--- START SOURCE DOCUMENT ---

Tagging in Snowflake

Spread the love

1. Introduction

Tags serve a general purpose of categorizing and organizing items into specific categories or groups, making it easier to navigate through the content. Tags can also be used as metadata to provide additional information about an item or data. This additional context helps in filtering and understanding the content without having to go through the entire content.

Tags serve a similar purpose in Snowflake. Tags can be applied on the database objects which lets you discover, monitor and protect sensitive data either through a centralized or decentralized data governance management approach.

In this article let us discuss in detail how tagging in Snowflake works.

2. What is a Tag?

Tag is a schema-level object in Snowflake that can be assigned to another Snowflake object. A tag can be assigned a string value while assigning the tag to a Snowflake object. Snowflake stores the tag and its string value as a key-value pair. The tag must be unique for your schema, and the tag value is always a string.

As tags can be applied on various levels of database objects like tables, views or columns, it becomes easier to identify sensitive information present across the account. This helps in restricting the access to sensitive data using the Row Access Policies, or using Masking Policies in conjunction with tags.

3. What Grants are required to create and assign tags?

Follow below steps to set up grants to create and assign tags

  • Step-1: Create a Custom Role
  • Step-2: Assign Tagging Privileges to custom role
  • Step-3: Assign the custom role to existing Role/User

Step-1: Create a Custom Role

The below SQL statement creates a custom role TAG_ADMIN in Snowflake.

USE ROLE USERADMIN;
CREATE OR REPLACE ROLE TAG_ADMIN;

In a centralized tagging approach, TAG_ADMIN role is only used for creating and assigning tags to Snowflake objects

Step-2: Assign Tagging Privileges to custom role

The below SQL statement grants privileges to create tags to the role TAG_ADMIN.

USE ROLE ACCOUNTADMIN;
GRANT CREATE TAG ON SCHEMA my_db.my_schema TO ROLE TAG_ADMIN;

The below SQL statement grants privileges to apply tags on Snowflake objects to the role TAG_ADMIN.

--- END SOURCE DOCUMENT ---

According to the Snowflake tagging article, in what form does Snowflake store a tag and its string value? The lines after this point come from a separate source unrelated to the Snowflake tagging article.

--- START DATASET ROWS ---

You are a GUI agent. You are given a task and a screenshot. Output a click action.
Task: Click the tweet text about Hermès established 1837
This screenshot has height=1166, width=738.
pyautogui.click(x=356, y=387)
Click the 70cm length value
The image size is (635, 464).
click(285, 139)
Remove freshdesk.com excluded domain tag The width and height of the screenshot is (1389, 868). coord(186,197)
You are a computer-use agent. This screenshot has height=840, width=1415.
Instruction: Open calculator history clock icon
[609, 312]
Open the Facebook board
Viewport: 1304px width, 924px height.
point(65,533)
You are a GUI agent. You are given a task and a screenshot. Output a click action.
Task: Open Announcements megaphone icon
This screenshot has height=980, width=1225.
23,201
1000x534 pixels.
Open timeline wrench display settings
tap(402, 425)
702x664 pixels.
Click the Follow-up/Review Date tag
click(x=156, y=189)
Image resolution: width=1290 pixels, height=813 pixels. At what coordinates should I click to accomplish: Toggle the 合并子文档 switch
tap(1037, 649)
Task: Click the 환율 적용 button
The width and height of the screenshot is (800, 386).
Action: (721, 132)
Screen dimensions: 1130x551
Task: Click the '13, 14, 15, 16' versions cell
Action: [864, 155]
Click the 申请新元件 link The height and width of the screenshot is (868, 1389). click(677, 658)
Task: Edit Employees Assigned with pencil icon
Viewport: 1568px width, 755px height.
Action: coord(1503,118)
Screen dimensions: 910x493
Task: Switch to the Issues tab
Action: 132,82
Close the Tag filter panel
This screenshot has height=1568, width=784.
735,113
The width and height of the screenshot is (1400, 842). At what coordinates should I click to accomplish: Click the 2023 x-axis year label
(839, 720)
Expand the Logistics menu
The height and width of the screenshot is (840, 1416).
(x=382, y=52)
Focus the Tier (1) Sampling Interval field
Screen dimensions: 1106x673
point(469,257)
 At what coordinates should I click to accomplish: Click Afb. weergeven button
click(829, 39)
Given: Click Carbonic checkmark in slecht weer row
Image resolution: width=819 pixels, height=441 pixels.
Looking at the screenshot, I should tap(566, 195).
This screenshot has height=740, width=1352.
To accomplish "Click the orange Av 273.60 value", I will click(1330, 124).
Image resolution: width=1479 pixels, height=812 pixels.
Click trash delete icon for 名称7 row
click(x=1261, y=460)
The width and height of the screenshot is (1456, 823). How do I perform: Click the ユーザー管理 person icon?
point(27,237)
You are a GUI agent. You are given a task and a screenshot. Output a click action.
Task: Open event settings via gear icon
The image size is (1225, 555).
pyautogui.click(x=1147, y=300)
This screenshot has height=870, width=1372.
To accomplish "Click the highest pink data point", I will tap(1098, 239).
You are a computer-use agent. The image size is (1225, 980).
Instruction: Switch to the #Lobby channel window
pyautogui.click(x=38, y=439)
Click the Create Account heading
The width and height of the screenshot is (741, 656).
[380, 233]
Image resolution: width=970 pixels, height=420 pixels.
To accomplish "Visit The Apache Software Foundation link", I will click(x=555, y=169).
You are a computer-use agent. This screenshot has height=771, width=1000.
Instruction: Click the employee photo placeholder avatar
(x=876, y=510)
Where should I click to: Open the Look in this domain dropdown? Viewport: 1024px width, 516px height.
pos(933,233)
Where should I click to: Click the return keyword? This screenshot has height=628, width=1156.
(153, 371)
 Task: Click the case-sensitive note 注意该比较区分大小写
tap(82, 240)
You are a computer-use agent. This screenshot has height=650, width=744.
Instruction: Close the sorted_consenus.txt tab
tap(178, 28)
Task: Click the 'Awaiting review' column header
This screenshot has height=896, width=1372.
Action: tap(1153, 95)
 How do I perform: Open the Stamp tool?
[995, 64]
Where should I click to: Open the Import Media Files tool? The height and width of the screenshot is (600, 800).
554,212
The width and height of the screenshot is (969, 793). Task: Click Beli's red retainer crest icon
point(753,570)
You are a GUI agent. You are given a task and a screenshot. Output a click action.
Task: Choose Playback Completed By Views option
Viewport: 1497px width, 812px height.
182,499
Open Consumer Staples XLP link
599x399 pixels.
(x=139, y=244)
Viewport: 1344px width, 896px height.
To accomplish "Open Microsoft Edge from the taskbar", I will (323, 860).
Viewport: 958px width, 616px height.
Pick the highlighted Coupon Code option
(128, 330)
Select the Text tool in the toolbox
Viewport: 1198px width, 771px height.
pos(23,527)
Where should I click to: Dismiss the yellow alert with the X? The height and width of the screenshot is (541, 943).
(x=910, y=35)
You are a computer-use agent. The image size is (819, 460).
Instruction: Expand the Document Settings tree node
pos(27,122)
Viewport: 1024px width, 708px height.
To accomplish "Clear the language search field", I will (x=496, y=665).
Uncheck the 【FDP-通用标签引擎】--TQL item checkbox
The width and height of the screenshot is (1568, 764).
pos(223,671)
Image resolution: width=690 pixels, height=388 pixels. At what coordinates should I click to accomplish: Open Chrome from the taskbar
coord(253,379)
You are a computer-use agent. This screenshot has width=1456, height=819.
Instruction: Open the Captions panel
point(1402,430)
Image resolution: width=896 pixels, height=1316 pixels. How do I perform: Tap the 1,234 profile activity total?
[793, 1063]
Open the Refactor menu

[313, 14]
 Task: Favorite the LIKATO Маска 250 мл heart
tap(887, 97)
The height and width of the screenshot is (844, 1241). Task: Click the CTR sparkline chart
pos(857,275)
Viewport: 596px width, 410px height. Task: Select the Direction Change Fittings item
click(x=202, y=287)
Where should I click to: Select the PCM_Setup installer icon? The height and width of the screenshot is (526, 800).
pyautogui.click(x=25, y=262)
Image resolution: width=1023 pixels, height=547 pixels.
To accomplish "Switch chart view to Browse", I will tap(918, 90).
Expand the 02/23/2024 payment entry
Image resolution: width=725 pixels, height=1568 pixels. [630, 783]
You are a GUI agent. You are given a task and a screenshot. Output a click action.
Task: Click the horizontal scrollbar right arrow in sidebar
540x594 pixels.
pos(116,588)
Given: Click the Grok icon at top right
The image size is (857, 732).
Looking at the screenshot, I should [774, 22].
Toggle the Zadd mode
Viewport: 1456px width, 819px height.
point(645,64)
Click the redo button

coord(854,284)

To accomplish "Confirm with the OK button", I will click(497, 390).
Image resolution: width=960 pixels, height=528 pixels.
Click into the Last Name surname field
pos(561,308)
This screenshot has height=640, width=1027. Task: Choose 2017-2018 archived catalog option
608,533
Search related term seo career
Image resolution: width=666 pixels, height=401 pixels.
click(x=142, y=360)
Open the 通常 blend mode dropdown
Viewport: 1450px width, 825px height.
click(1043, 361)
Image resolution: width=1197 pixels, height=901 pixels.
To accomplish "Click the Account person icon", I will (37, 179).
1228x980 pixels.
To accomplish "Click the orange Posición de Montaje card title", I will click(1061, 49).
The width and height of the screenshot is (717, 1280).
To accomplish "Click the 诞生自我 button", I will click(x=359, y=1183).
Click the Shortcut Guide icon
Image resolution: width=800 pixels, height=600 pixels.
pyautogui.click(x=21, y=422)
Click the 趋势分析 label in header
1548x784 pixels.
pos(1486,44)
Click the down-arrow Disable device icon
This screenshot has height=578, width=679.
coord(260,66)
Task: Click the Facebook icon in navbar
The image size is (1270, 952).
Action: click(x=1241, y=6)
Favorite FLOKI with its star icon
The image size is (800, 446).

--- END DATASET ROWS ---

§ WRITTEN RESPONSE:
As a key-value pair.